Using the Assessment

The Frenchay subtests are descriptive in nature and therefore can be administered according to the individual being assessed. The whole assessment does not have to be administered; the professional carrying out the assessment determines which sections are to be used dependent upon the intended outcome. The whole assessment can be administered and this may take place over more than one session. It would most often be too time consuming to administer the whole assessment in one session.

The results can be interpreted and used as a direct guide to inform development of communication boards and high tech AAC systems that capitalise on the person’s strength and will ensure that AAC options are most likely to be successful as systems can be created that best match the individual’s skills.

Practical Case Study

Emily is a fourteen year old girl who had a traumatic brain injury following an accident. She spent almost a year in hospital and was only able to communicate basic needs via hands movements in response to yes and no questions. She slowly began to regain some speech but it was highly unintelligible due to dysarthria (poor articulation, volume, respiration for speech and voice).Upon discharge from hospital, assessment showed that she was able to speak in single words and had retained much of her language comprehension. Her speech was mostly intelligible when using single words but if she attempted to put any more words together, the clarity of speech was lost and she remained difficult to understand. She also has severe difficulty with her expressive semantic system and significant word finding problems. She was keen to go back to her mainstream high school although required a slow phased approach due to physical difficulties, language difficulties, personality and behaviour changes and extreme fatigue.

The Frenchay Screening tool was used as a part of a whole battery of assessments to determine a baseline for her language skills which were likely to require some form of AAC. Only parts of the assessment were completed as it was physically tiring for Emily and her attention skills spans? were fairly short.

Physical access, identification of different types of pictures, categorisation, reading comprehension and spelling were targeted. It was felt that other sections were covered in the wider battery of assessment material. Considering reading was extremely beneficial and it was found that print was a useful medium to cue Emily into a word that she could not spontaneously recall.



Example of Treatment Plan

Emily required a period of intensive speech and language therapy support, as part of a multi-disciplinary team consisting of physiotherapy, occupational therapy, clinical psychology, home tutoring and counselling services. Her main priority was learning to walk again and for her friends to know that she wanted to be treated the same as before her accident. Her priority for her communication was to be able to speak the same as before, and it was very difficult to encourage her to break this down into small manageable chunks.
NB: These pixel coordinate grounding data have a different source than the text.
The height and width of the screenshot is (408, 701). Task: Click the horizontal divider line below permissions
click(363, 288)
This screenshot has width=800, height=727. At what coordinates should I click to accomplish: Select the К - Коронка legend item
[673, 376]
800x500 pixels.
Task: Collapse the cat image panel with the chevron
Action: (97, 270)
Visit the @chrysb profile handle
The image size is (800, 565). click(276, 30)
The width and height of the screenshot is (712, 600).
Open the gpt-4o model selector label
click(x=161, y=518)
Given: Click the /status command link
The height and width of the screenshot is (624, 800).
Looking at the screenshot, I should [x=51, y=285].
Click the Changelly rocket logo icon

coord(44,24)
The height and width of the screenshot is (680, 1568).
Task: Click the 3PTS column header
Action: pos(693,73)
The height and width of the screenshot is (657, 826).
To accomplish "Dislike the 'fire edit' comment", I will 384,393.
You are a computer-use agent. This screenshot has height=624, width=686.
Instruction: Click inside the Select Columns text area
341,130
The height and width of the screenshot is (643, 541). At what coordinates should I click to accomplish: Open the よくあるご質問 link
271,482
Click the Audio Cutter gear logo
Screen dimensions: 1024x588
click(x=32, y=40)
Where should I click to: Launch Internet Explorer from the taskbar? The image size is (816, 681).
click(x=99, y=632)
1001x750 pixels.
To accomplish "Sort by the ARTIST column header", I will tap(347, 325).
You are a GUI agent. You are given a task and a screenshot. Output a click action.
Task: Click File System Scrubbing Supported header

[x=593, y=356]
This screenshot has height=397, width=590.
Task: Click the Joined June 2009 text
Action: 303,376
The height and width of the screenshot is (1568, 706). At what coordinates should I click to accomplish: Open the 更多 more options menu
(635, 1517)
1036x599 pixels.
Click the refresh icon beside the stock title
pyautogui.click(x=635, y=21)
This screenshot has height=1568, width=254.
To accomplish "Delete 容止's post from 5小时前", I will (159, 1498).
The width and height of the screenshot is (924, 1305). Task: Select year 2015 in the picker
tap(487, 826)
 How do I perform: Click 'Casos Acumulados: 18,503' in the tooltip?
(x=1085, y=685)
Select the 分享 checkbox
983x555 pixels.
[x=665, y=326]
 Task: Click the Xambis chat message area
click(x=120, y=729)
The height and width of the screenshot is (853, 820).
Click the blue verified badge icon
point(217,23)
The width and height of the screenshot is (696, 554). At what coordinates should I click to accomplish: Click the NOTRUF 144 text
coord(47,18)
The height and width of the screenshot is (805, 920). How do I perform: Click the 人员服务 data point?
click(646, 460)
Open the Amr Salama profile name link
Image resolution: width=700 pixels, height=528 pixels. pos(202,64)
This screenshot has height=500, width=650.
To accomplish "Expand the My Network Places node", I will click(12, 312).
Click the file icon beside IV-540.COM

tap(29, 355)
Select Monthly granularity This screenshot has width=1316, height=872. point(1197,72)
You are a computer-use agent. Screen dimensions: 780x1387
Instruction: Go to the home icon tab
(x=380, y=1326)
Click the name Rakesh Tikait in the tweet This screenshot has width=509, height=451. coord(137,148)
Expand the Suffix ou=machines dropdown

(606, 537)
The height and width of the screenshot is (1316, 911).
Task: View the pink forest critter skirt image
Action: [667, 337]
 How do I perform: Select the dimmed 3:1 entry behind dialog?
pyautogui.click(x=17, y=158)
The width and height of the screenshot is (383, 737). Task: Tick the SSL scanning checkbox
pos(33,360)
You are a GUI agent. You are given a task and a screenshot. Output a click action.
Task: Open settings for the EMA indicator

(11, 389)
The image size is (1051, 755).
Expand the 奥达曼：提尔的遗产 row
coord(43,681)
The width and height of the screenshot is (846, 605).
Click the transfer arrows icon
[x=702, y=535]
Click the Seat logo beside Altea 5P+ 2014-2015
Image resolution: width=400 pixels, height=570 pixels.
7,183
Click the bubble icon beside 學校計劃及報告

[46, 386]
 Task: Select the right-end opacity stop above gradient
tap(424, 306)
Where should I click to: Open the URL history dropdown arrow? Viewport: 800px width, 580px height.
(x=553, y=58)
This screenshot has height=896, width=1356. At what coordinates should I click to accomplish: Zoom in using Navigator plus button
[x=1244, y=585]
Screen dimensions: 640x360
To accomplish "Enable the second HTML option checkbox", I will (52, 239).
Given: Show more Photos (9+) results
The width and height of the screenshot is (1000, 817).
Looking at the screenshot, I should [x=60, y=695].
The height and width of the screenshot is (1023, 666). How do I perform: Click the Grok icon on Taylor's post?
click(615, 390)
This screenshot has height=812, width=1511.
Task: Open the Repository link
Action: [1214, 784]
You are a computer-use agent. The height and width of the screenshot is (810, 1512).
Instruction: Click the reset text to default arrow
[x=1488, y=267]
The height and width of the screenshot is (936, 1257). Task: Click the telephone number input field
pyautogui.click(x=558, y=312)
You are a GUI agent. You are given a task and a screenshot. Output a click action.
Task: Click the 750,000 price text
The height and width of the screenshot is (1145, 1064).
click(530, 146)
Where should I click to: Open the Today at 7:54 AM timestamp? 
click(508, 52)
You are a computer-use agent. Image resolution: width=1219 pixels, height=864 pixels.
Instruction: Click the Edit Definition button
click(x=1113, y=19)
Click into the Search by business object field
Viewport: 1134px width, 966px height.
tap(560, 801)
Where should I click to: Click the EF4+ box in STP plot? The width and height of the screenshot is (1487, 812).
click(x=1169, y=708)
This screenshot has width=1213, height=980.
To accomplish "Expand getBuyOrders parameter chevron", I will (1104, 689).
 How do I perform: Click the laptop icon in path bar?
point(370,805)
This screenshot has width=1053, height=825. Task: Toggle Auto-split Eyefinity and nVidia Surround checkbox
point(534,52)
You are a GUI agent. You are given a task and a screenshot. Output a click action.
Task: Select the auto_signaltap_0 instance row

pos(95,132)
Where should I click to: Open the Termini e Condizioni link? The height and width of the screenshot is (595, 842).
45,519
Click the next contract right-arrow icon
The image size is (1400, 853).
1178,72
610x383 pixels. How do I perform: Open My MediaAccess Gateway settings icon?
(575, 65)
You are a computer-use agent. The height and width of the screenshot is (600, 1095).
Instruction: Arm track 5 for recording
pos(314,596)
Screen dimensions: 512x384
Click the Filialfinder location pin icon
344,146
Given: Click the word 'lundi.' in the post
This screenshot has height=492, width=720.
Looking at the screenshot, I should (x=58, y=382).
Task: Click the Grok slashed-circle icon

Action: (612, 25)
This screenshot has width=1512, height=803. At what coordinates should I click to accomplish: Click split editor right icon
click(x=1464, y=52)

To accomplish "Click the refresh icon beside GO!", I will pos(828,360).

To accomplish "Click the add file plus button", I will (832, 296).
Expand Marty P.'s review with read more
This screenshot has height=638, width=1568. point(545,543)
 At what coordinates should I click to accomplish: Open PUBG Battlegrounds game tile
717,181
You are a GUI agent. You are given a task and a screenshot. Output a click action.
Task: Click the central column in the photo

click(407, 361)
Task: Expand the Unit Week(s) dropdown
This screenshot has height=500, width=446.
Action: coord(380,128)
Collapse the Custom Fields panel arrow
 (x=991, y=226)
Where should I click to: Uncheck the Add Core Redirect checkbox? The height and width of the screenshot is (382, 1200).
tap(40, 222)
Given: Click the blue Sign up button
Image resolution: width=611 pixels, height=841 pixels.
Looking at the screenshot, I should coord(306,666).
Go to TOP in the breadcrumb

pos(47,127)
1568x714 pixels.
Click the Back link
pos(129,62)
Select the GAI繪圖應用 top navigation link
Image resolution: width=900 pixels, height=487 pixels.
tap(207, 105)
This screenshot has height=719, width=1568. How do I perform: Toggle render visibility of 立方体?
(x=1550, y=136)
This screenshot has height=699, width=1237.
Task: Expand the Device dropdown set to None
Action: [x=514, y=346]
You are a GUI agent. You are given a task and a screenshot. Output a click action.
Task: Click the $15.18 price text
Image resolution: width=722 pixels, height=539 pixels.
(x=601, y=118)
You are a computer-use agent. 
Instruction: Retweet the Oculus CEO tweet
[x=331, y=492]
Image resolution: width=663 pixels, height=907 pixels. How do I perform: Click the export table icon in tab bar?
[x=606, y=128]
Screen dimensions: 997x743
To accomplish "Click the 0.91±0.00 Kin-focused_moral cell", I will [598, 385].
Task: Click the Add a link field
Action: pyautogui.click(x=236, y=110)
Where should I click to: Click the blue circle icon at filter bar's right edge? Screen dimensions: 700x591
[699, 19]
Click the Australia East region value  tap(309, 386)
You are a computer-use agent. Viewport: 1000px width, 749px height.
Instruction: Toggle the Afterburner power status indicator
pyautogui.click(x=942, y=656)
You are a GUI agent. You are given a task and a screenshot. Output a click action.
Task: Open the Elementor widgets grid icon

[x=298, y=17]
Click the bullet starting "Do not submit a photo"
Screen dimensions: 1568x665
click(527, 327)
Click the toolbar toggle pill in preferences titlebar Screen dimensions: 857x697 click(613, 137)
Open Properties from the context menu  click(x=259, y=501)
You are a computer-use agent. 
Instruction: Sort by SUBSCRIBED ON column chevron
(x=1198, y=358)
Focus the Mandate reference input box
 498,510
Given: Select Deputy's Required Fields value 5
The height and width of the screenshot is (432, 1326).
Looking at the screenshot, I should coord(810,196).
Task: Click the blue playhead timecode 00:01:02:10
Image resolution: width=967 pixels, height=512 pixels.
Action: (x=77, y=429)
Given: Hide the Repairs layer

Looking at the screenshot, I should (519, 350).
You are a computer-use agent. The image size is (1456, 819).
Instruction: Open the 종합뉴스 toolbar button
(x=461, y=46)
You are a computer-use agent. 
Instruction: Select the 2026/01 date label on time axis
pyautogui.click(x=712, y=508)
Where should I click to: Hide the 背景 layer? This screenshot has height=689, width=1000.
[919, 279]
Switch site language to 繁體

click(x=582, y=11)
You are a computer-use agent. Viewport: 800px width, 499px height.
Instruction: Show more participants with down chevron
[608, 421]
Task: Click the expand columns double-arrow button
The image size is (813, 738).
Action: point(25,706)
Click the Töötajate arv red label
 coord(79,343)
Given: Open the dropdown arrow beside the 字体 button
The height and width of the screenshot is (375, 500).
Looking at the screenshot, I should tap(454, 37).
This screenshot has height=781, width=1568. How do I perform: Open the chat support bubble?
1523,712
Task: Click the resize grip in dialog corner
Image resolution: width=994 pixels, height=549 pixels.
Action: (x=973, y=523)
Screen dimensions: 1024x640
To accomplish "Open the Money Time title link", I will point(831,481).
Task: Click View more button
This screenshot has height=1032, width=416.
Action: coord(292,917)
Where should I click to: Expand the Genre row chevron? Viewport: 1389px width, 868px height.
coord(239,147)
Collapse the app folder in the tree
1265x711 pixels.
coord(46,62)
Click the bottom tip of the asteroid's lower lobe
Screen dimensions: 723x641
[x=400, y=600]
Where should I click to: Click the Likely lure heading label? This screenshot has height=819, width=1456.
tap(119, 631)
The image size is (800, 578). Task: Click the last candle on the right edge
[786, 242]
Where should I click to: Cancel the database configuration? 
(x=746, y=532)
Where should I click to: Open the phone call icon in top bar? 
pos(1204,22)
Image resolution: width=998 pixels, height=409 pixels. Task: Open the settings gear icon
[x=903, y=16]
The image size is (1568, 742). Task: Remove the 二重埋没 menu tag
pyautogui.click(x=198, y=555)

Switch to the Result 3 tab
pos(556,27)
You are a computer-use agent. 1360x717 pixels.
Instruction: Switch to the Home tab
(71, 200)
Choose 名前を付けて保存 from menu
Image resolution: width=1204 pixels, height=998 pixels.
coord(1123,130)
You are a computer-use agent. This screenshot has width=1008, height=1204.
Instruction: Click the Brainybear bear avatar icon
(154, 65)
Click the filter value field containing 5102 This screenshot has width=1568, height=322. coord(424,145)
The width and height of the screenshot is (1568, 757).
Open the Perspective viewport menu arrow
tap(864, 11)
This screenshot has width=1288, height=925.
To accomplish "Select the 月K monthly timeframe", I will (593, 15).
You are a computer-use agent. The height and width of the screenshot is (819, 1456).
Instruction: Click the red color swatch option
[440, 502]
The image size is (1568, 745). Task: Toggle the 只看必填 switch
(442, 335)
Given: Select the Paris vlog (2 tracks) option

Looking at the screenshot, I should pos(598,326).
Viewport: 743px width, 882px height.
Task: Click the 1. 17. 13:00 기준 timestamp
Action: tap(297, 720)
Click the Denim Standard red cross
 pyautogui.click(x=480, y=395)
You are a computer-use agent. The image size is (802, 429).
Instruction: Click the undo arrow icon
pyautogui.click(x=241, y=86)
The Frenchay screening tool was used as a base to help plan some topic boards that supported Emily’s semantic system and allowed her to cue herself and a communication partner in. Speech was Emily’s prime communication mode and articulation and semantic activities formed the main feature of her intervention. However, AAC strategies such as use of a symbol topic board and initial sound cue from a spelling board proved useful strategies whilst Emily gradually improved her spoken output.